Start of Data shown

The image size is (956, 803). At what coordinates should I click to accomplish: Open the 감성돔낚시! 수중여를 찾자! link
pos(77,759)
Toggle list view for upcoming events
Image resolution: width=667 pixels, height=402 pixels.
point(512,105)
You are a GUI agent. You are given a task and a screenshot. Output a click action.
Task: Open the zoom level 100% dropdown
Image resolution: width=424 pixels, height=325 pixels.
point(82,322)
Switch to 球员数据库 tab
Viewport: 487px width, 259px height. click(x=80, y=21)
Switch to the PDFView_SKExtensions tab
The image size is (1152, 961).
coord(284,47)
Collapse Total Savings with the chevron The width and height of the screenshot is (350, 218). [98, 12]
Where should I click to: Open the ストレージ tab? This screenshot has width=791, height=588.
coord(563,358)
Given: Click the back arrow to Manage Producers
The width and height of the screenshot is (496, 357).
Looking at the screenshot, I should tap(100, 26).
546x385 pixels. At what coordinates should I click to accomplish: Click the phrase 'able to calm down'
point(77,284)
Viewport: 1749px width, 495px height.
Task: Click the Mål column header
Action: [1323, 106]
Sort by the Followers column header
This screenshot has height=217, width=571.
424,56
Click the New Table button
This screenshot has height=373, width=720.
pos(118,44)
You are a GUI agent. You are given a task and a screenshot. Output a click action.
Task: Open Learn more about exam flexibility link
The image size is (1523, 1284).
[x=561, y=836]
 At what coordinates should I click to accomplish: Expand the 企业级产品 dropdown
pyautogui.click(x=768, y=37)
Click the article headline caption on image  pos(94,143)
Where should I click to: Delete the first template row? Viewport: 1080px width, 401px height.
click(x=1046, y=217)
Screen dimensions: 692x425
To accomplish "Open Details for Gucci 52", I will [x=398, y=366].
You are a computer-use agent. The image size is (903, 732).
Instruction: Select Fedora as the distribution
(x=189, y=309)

End of Data shown

Reproduce all of the material above word for word, line by line, without any alteration.

Problem solution:
The image size is (956, 803). At what coordinates should I click to accomplish: Open the 감성돔낚시! 수중여를 찾자! link
pos(77,759)
Toggle list view for upcoming events
Image resolution: width=667 pixels, height=402 pixels.
point(512,105)
You are a GUI agent. You are given a task and a screenshot. Output a click action.
Task: Open the zoom level 100% dropdown
Image resolution: width=424 pixels, height=325 pixels.
point(82,322)
Switch to 球员数据库 tab
Viewport: 487px width, 259px height. click(x=80, y=21)
Switch to the PDFView_SKExtensions tab
The image size is (1152, 961).
coord(284,47)
Collapse Total Savings with the chevron The width and height of the screenshot is (350, 218). [98, 12]
Where should I click to: Open the ストレージ tab? This screenshot has width=791, height=588.
coord(563,358)
Given: Click the back arrow to Manage Producers
The width and height of the screenshot is (496, 357).
Looking at the screenshot, I should tap(100, 26).
546x385 pixels. At what coordinates should I click to accomplish: Click the phrase 'able to calm down'
point(77,284)
Viewport: 1749px width, 495px height.
Task: Click the Mål column header
Action: [1323, 106]
Sort by the Followers column header
This screenshot has height=217, width=571.
424,56
Click the New Table button
This screenshot has height=373, width=720.
pos(118,44)
You are a GUI agent. You are given a task and a screenshot. Output a click action.
Task: Open Learn more about exam flexibility link
The image size is (1523, 1284).
[x=561, y=836]
 At what coordinates should I click to accomplish: Expand the 企业级产品 dropdown
pyautogui.click(x=768, y=37)
Click the article headline caption on image  pos(94,143)
Where should I click to: Delete the first template row? Viewport: 1080px width, 401px height.
click(x=1046, y=217)
Screen dimensions: 692x425
To accomplish "Open Details for Gucci 52", I will [x=398, y=366].
You are a computer-use agent. The image size is (903, 732).
Instruction: Select Fedora as the distribution
(x=189, y=309)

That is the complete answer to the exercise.